Texte fourni
___

Le vaillant quatre-cylindres reçoit une injection Bosch L-Jetronic et, surtout, un turbocompresseur Garrett T3 soufflant à 0,6 bar. Dans ces conditions, la puissance maximale atteint 150 ch à 5200 tours/minute, le couple s’élevant à 24 mkg à 3000 tours. Par rapport à la Matra Murena S à moteur atmosphérique, les progrès ne sont pas considérables pour ce qui concerne la puissance pure (+ 8 chevaux), mais s’avèrent plus consistants en matière de couple (+ 5 mkg, obtenus 800 tours plus bas). Peugeot revendique fièrement une vitesse maximale de 200 km/h (que la couverture de l’Auto-Journal saluera comme il convient, de façon quelque peu provocatrice, dans son numéro du 15 mars 1983) et un kilomètre départ arrêté en 29,7 secondes – des valeurs qui seront confirmées, et même souvent dépassées, par l’ensemble de la presse spécialisée. Ça peut paraître anecdotique quatre décennies plus tard mais, au Salon de Paris 1982, c’est avant tout la 505 Turbo qui attire les visiteurs sur le stand Peugeot, il est vrai bien pauvre en nouveautés par ailleurs si l’on excepte le restylage de la 305. Une berline française de grande série capable d’atteindre les 200 chrono, c’est tout simplement inédit et, au-delà des performances, l’accastillage du modèle surprend plus d’un client potentiel, dont beaucoup sont séduits par la physionomie de cette 505 encanaillée : spoiler avant, becquet arrière, bas de caisse contrastés, bouclier arrière spécifique, jantes alu de série et pneus de 195 suffisent à définir un typage très éloigné de la STi. En outre, la Turbo Injection ne se contente pas d’aller vite : ses qualités routières sont largement à la hauteur des ressources de sa mécanique, le sous-virage endémique fréquemment dénoncé au sujet de la STi n’ayant ici plus cours… Néanmoins, tout n’est pas parfait et l’on reproche principalement à la 505 ainsi gréée une consommation de carburant qui, en comparaison, ferait presque passer le V6 PRV pour un parangon de sobriété !

___

Section des données

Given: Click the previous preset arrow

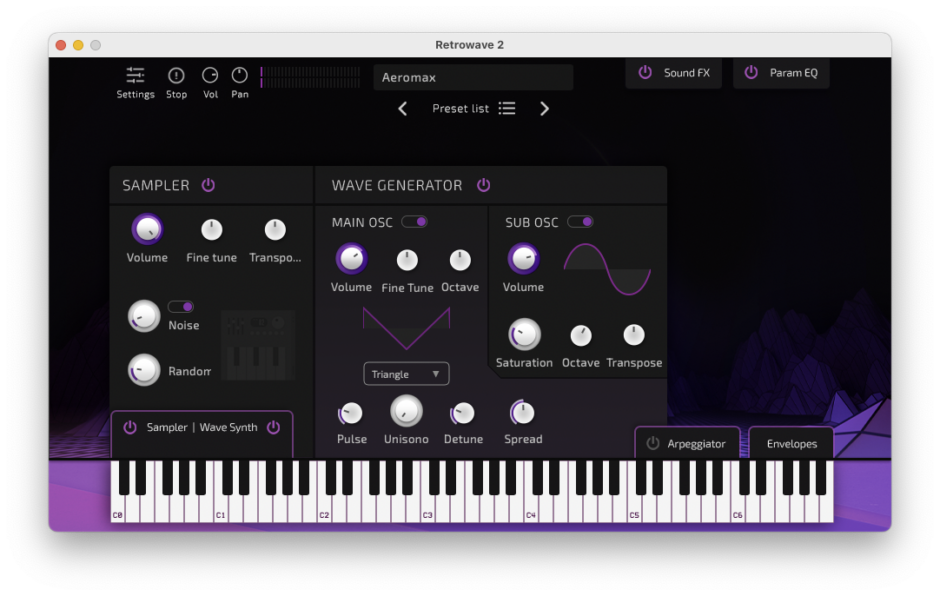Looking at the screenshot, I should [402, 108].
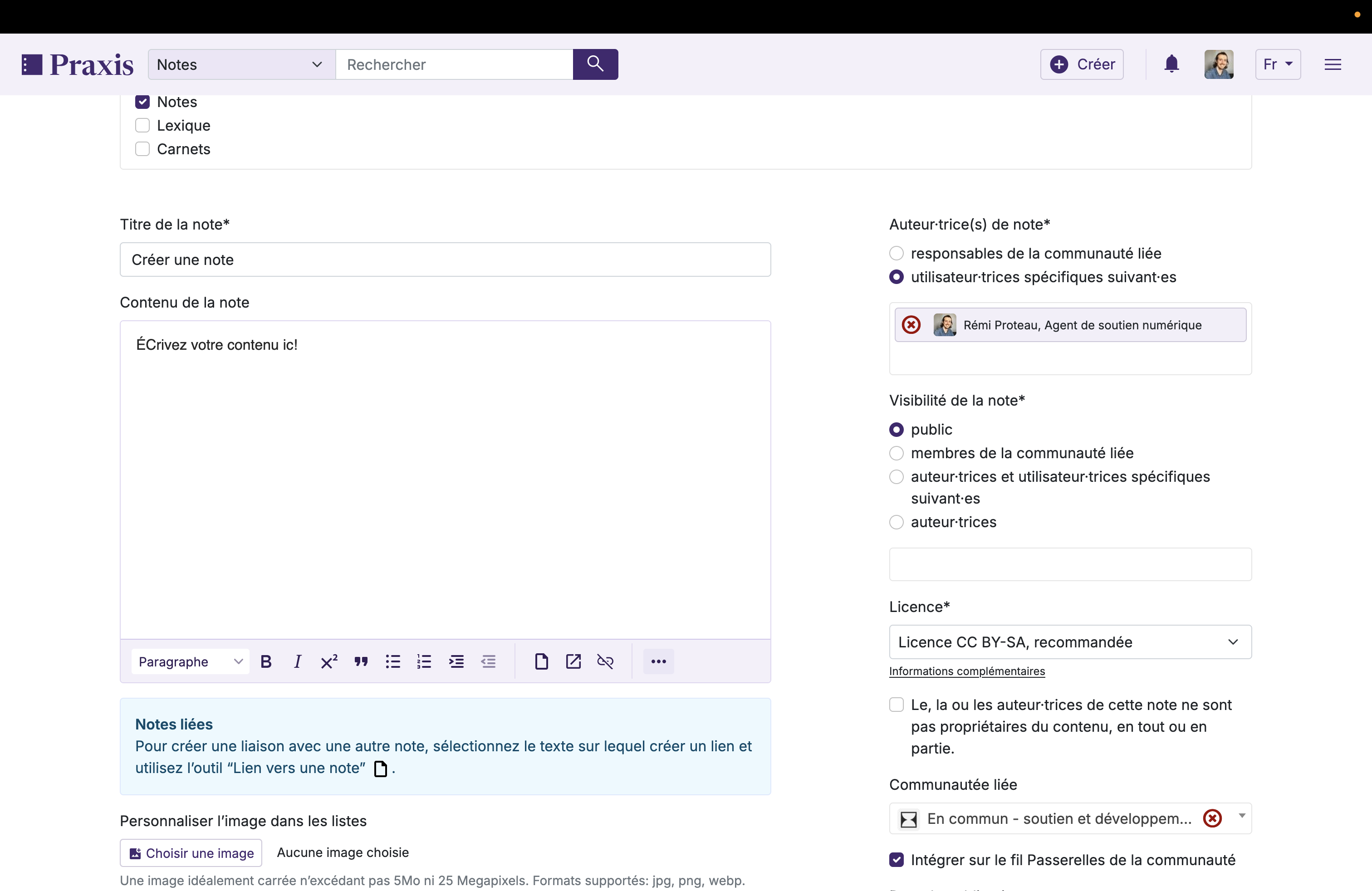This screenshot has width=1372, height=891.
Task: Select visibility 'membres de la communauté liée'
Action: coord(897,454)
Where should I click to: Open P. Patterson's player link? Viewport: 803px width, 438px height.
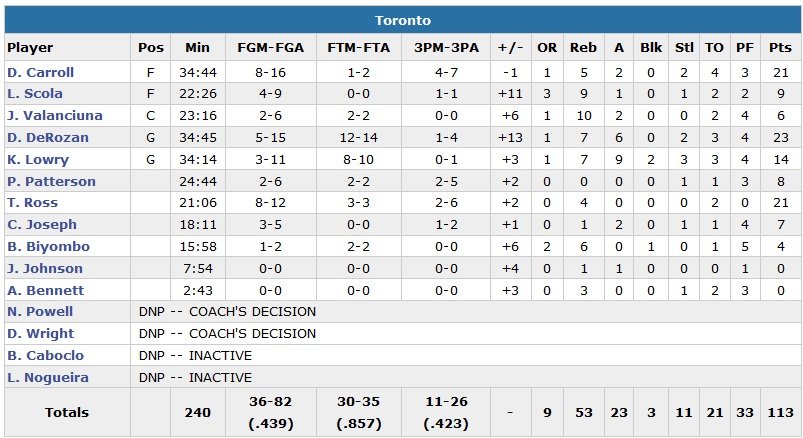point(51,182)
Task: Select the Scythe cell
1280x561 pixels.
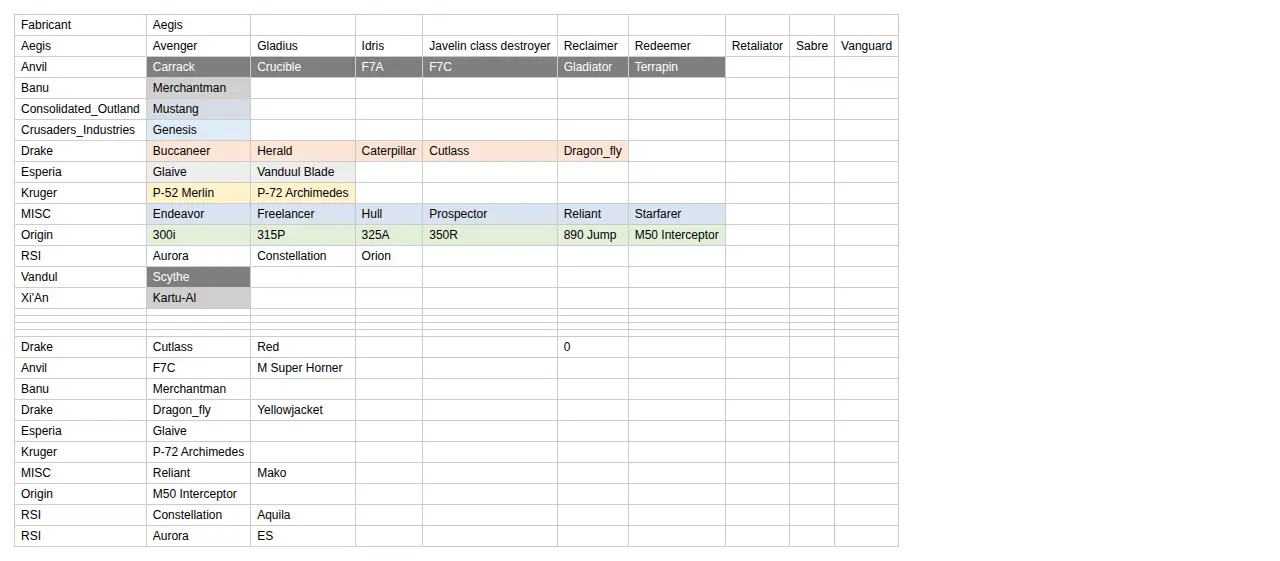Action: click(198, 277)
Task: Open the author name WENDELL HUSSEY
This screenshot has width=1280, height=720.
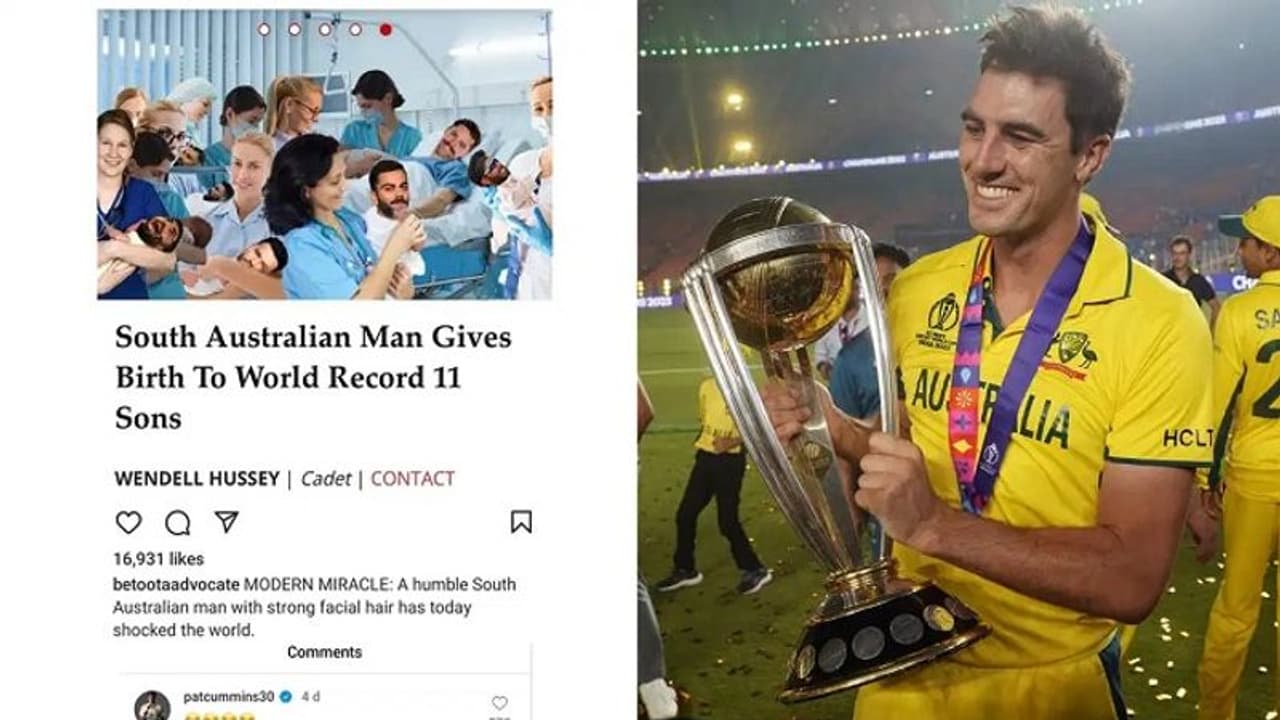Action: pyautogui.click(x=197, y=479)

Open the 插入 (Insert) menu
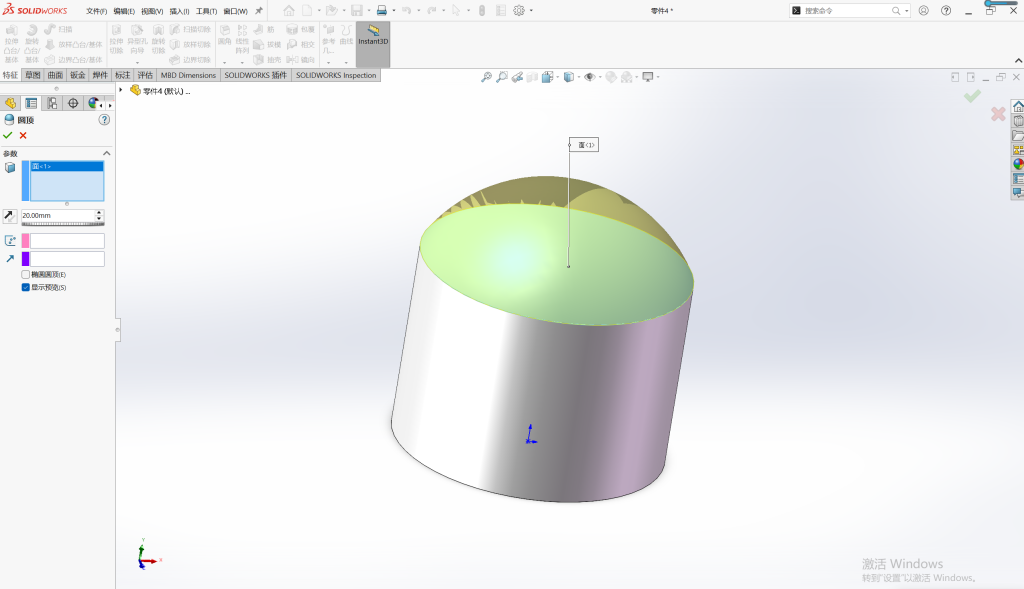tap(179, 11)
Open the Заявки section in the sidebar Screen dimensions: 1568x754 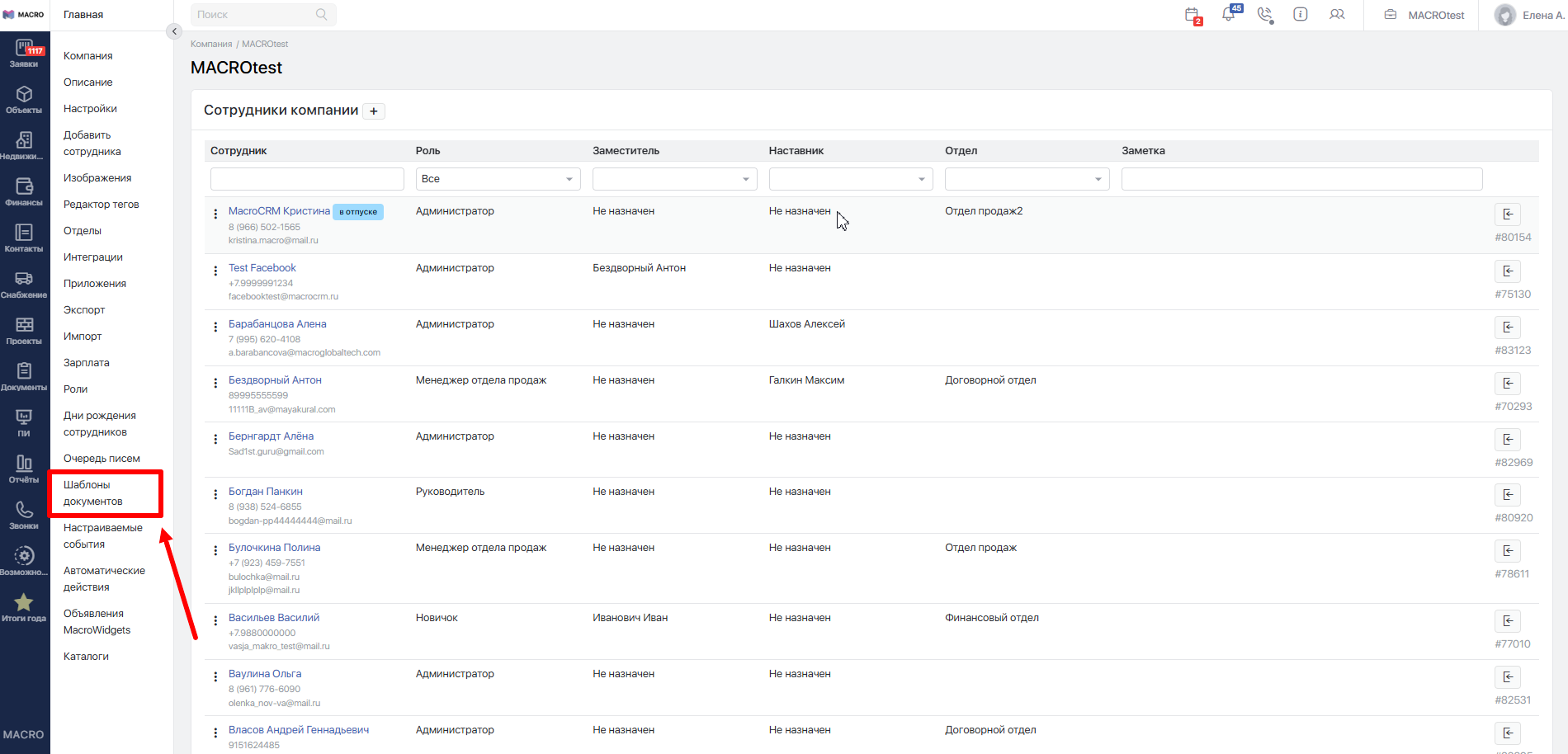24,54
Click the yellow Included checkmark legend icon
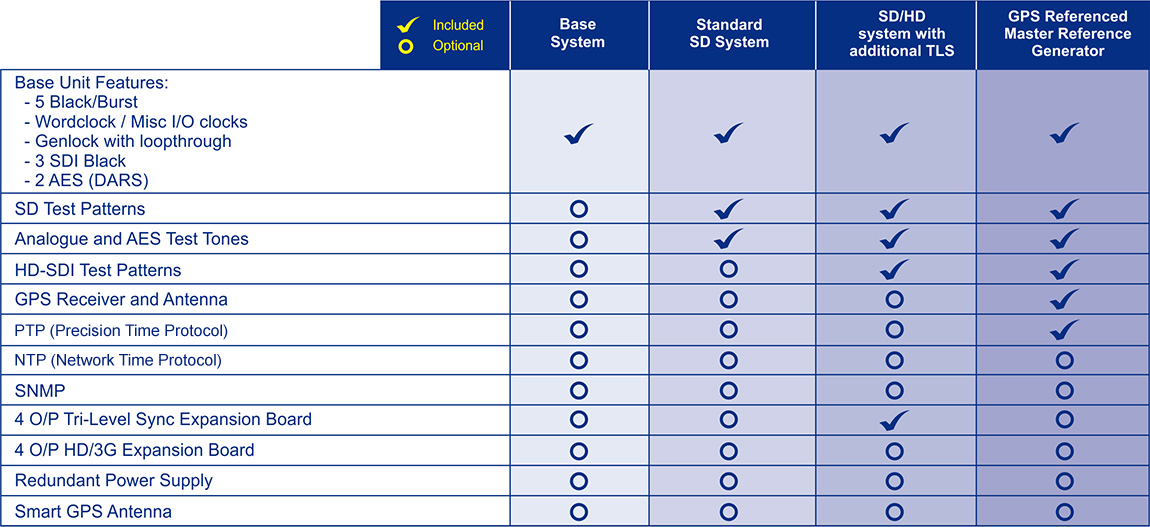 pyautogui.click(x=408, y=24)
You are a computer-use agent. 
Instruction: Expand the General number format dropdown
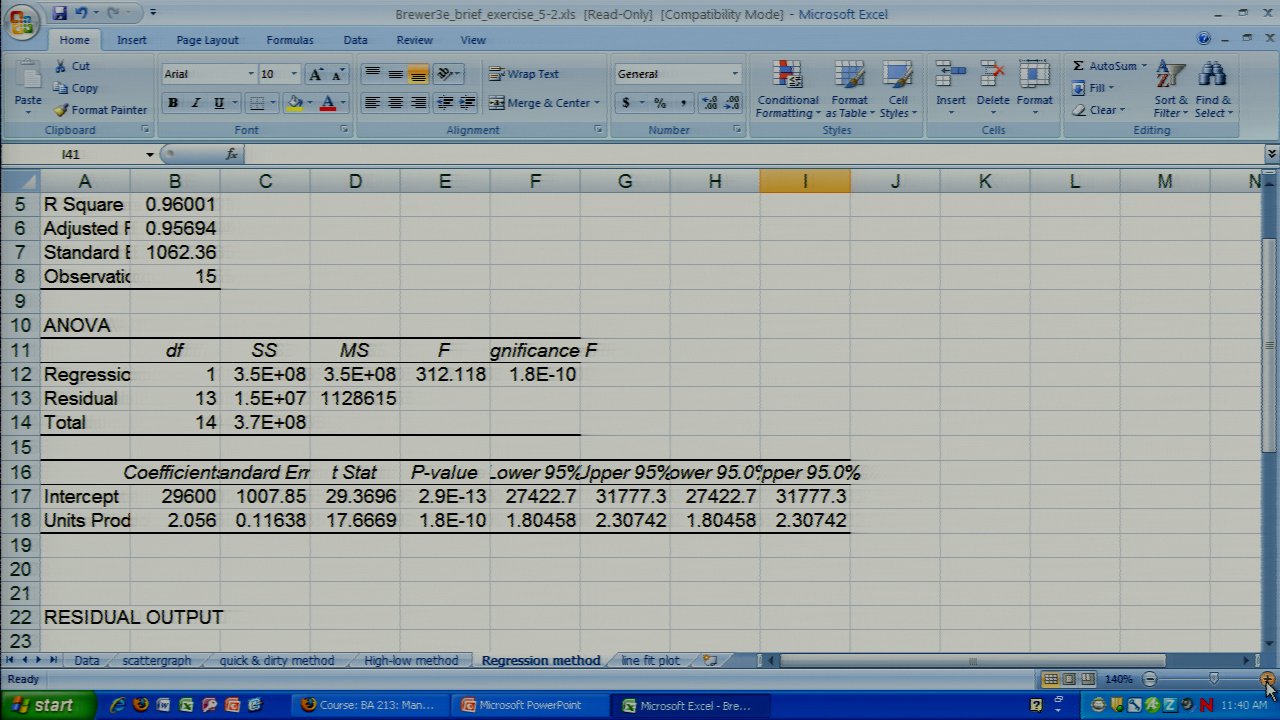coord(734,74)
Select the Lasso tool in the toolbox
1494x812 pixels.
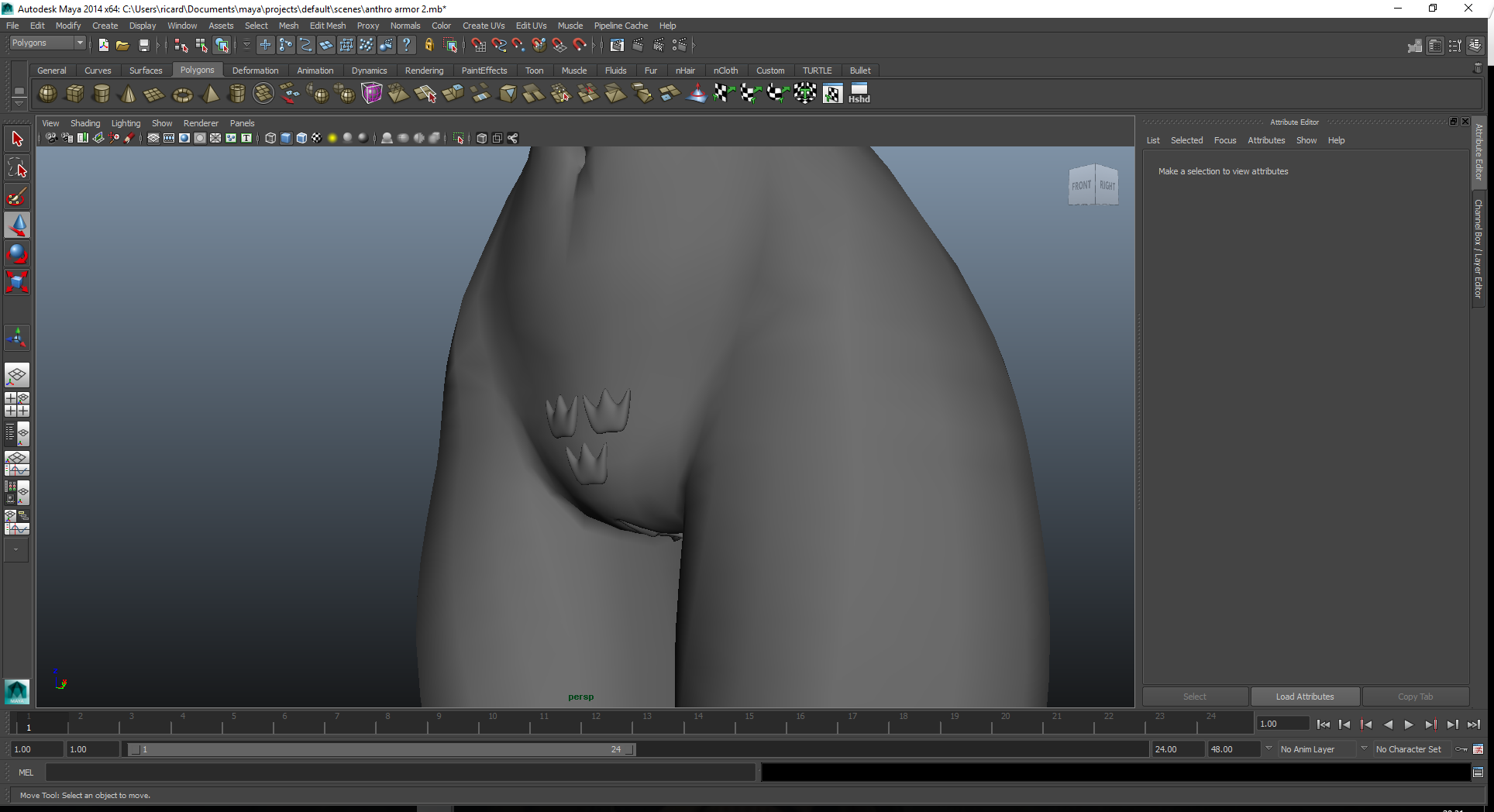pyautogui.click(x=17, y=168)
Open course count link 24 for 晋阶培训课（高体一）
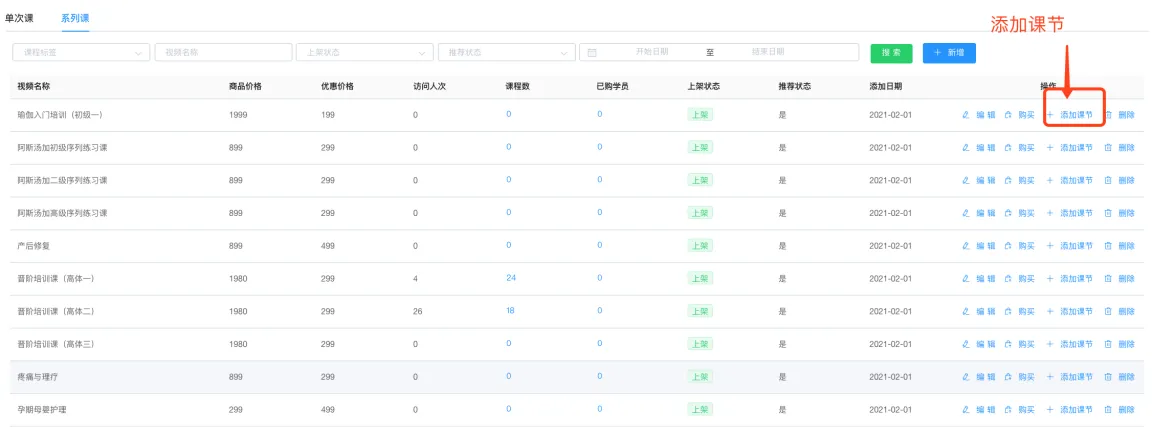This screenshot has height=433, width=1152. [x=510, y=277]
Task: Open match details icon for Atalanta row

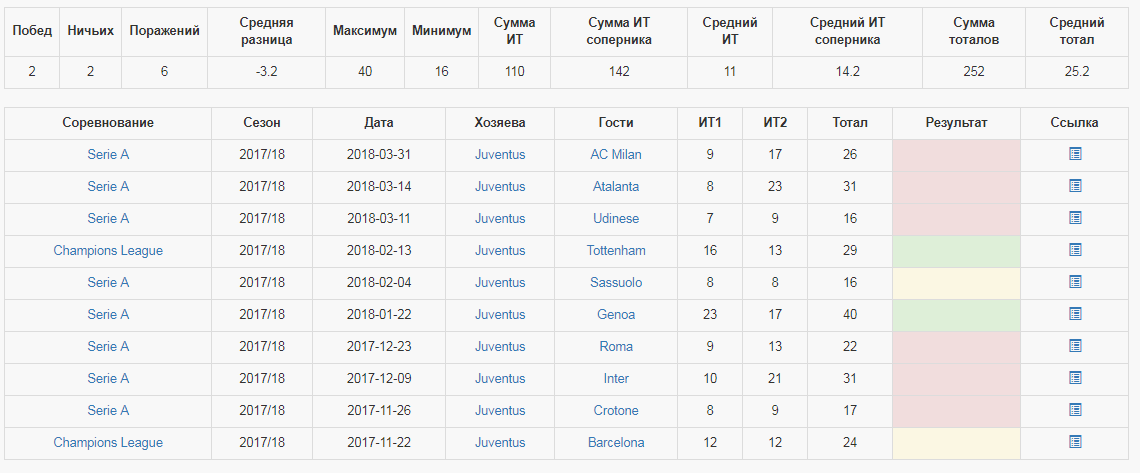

___

Travail demandé
Prolongez le texte sur la Peugeot 505 Turbo à partir de sa dernière phrase. Les données proviennent d'une autre source.

Résultat de l'exercice
Réservée à ceux qui aiment conduire
Dès 1984, l’adoption d’un échangeur air/air réglera en grande partie le problème, non sans apporter dix chevaux supplémentaires, alors que, pour sa part Danielson proposera un kit 200 chevaux hélas diffusé à très peu d’exemplaires. À l’automne de cette année-là, l’auto est tarifée 118 100 francs (environ 39 000 euros de 2023). Son niveau de performances et son prix de vente la positionnent aussi bien en face des Renault 25 V6 Injection (144 ch, 130 000 francs) et Citroën CX 25 GTi (138 ch, 117 300 francs) que des Opel Senator 3000 E (180 ch, 127 775 francs), BMW 528i (184 ch, 141 736 francs) ou Mercedes 280 E (185 ch, 160 860 francs). Très compétitive, la Peugeot compense par son brio son déficit de prestige et le manque de noblesse d’un moteur qui n’a ni la musicalité, ni le raffinement d’un six-cylindres – mais, pour qui se soucie peu d’impressionner ses voisins, la 505 Turbo ne craint pas d’affronter une BMW bien motorisée et bien conduite sur n’importe quel itinéraire sinueux. Mission accomplie : cette variante va contribuer à rajeunir l’image de la marque, en attendant que les 205 Turbo 16 et GTi achèvent de la transformer, ce qui la reléguera au second plan. Jusqu’à la fin de sa carrière, et malgré l’arrivée d’une évolution poussée à 180 ch, la Turbo Injection va peu à peu se banaliser, concurrencée en interne dès l’automne 1986 par une V6 vendue au même prix, puis par la tonitruante et bien plus moderne 405 Mi16, qui lui succédera sans en reprendre l’esprit. De nos jours, les connaisseurs sont de plus en plus nombreux à s’intéresser à cet engin atypique dans l’histoire de son constructeur et il faut désormais compter plus de 10 000 euros pour acquérir un bel exemplaire… qui ne sera pas évident à trouver, l’auto étant devenue singulièrement rare. S’il vous tente, n’hésitez pas à solliciter les équipes de CarJager pour vous assister dans votre recherche !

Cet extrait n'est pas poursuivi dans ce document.